# Direction
In the feature selection passage, why did the authors build each year's image from both a summer and a winter Landsat mosaic? Answer in one to three sentences.
─── Given passage ───
2.6.3. Feature Selection

We needed to select potential model features that could be used to classify dense coniferous forest coverage at higher elevations. By “dense”, we mean that pixels classified as “coniferous” have approximate full pixel coverage of evergreen trees. As noted earlier, pinyon (Pinus edulis) and juniper (Juniperus osteosperma) forests have individual trees often widely dispersed, often with a pixel containing a single tree. These are generally classified as coniferous in the NLCD datasets.

Visually, it is difficult to distinguish between coniferous forest coverage from deciduous trees, shrubs, or grasslands in the summer because they all are fully foliated and appear similar in remote sensing data. Because coniferous trees keep their foliage year-round and deciduous trees, shrubs, and grass lose their leaves or pigment in the winter, we assumed that using a combination of features that included data collected during winter and summer seasons would increase the model’s ability to separate the coniferous from other vegetative classes. To create these features, we created an image for each year built from two cloud-free, snow-free mosaiced Landsat images, one from the summer and one from winter. For each of these mosaic images, we retained six multi-spectral Landsat bands, bands 2–7 (blue, green, red, near-infrared, short-wave infrared 1, and short-wave infrared 2), then combined the two images into a single multi-band image, one image per year. This resulted in an image collection with 1 image per year with 12 bands, 6 bands that represented the summer mosaic, and 6 that represented the winter mosaic.

For feature selection, we created an individual model for each of the 9 years with NLCD data and evaluated the importance of different potential features. For feature selection, we created models with various features using stratified sample data (~100 s of pixels), then evaluated accuracy on the remaining image data (~2 M pixels)

We evaluated many features, including all possible normalized band difference ratios, band ratios, inverse band values, and log band values. Our analysis showed that most of these features did not improve model accuracy. We found that one of the normalized band difference ratios, the Normalized Difference Vegetation Index (NDVI), did improve model accuracy for each of the 9 test years.

NDVI is commonly used in remote sensing to identify vegetation [25,26,60] and is the normalized difference of the red (RED) and near infrared (NIR) bands:

$$\mathrm{N}\mathrm{D}\mathrm{V}\mathrm{I}={\displaystyle \frac{(\mathrm{N}\mathrm{I}\mathrm{R}-\mathrm{R}\mathrm{E}\mathrm{D})}{(\mathrm{N}\mathrm{I}\mathrm{R}+\mathrm{R}\mathrm{E}\mathrm{D})}}$$

(1)

The NDVI can distinguish between different land covers, but with low specificity. We found that including it in our feature set contributed significantly to model accuracy. For example, even in the summer, coniferous trees have a different range of NDVI values than grasslands, but there is enough variation and overlap that it is difficult to separate these two landcover classes based only on NDVI. For our model feature set, we computed NDVI values for both the summer and winter time periods. NDVI seasonal changes are significant for deciduous trees and most plants, as they lose their leaves or chlorophyll in the winter [61,62].

For the final model training image collection, we used GEE to combine the 12-band summer and winter mosaic images along with the summer and winter computed NDVI values into a 14-band image, then added the NCLD land cover band to create the final 15-band training image.
─── Supplied information ───
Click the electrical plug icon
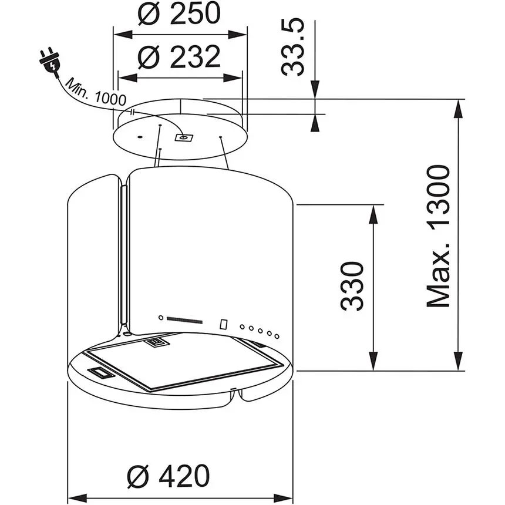[49, 60]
───
# Answer to this problem
In summer, coniferous forest is hard to tell apart from deciduous trees, shrubs, and grasslands because all are fully foliated and look similar in remote sensing data. Coniferous trees keep their foliage year-round, while the other vegetation loses leaves or pigment in winter. The authors therefore assumed that combining winter and summer data would help the model separate coniferous forest from the other vegetation classes.